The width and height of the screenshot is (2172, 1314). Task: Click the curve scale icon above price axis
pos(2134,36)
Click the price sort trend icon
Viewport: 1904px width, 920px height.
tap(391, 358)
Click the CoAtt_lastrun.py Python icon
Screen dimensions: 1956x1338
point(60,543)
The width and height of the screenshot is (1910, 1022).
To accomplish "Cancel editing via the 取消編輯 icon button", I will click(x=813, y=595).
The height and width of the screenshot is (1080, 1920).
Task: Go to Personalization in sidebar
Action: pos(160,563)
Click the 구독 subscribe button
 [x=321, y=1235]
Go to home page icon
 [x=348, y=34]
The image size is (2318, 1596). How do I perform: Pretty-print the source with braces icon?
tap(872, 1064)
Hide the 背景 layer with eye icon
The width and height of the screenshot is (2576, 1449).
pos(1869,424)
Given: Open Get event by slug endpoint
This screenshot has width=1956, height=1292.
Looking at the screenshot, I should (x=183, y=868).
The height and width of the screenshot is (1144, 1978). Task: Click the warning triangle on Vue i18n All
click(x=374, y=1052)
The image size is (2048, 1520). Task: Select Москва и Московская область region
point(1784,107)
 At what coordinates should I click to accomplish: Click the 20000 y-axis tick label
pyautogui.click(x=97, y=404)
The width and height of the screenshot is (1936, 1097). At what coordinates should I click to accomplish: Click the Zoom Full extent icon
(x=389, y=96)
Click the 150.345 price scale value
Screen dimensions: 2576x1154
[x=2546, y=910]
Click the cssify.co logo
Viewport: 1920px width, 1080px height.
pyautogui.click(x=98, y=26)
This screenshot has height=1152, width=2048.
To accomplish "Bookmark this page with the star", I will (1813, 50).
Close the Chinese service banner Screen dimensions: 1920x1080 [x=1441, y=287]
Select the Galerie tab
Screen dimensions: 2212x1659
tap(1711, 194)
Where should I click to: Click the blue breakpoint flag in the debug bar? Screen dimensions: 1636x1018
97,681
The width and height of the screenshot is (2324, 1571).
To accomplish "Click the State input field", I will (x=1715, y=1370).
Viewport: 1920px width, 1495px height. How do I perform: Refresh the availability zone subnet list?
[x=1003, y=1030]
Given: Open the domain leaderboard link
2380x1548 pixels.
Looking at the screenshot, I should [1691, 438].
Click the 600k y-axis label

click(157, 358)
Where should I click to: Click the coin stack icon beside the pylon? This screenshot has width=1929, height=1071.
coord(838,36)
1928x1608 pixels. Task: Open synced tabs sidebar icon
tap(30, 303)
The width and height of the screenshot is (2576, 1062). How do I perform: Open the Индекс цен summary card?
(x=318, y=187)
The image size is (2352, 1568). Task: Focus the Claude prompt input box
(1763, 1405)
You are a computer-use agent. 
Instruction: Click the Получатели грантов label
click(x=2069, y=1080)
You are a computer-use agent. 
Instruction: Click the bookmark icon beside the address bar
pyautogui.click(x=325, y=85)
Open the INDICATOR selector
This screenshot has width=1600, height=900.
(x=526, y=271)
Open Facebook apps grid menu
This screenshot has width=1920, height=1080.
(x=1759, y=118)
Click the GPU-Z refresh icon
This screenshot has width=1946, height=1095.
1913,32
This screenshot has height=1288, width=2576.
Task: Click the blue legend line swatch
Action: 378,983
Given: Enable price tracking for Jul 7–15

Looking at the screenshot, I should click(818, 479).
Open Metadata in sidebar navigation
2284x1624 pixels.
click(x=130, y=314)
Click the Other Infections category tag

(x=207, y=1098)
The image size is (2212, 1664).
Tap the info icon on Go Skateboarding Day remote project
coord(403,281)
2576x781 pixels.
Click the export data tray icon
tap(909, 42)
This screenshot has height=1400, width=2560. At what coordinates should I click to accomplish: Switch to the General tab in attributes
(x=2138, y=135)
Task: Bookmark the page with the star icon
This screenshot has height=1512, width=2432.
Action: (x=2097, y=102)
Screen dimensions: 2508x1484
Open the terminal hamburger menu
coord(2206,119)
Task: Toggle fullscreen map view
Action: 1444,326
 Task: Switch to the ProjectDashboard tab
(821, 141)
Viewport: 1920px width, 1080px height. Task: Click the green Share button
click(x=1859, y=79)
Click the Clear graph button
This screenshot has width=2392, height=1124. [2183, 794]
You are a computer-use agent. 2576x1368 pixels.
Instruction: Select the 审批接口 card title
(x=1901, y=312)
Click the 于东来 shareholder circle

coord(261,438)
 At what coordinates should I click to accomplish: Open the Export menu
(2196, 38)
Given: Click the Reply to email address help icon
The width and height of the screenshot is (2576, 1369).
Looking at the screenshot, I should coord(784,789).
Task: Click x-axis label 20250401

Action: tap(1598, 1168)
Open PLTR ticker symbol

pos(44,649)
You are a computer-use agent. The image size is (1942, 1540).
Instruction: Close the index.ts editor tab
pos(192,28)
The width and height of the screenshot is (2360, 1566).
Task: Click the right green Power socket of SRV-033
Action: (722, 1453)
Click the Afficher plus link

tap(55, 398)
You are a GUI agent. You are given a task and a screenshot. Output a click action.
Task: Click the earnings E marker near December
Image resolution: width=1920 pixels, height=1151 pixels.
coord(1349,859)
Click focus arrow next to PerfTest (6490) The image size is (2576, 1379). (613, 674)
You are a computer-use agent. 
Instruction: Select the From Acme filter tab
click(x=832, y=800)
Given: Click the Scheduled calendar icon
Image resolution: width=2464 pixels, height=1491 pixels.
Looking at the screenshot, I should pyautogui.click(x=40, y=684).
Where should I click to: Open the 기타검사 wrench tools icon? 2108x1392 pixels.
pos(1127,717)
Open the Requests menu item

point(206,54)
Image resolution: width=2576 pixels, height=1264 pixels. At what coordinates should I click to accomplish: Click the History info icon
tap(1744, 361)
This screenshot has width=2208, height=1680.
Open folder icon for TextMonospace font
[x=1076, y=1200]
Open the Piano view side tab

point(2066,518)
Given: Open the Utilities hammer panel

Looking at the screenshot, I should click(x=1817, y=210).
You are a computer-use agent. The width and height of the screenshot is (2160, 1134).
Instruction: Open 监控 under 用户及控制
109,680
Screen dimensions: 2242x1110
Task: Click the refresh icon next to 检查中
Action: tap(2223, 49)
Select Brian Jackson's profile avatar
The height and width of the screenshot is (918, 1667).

TASK OBJECTIVE =>
Set down, unchanged, only those lines above that fall between the line with "You are a computer-use agent. The image" and the line with "Task: Click the earnings", the two end lines included.

REPLY =>
You are a computer-use agent. The image size is (1942, 1540).
Instruction: Close the index.ts editor tab
pos(192,28)
The width and height of the screenshot is (2360, 1566).
Task: Click the right green Power socket of SRV-033
Action: (722, 1453)
Click the Afficher plus link

tap(55, 398)
You are a GUI agent. You are given a task and a screenshot. Output a click action.
Task: Click the earnings E marker near December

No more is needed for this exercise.